§ What you need to do
Working line by line, output the entries below exactly as they appear.

(Beginning of Input data)

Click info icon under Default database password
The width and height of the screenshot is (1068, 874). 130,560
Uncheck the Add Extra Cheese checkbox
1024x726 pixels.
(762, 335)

(End of Input data)

§ Solution below
Click info icon under Default database password
The width and height of the screenshot is (1068, 874). 130,560
Uncheck the Add Extra Cheese checkbox
1024x726 pixels.
(762, 335)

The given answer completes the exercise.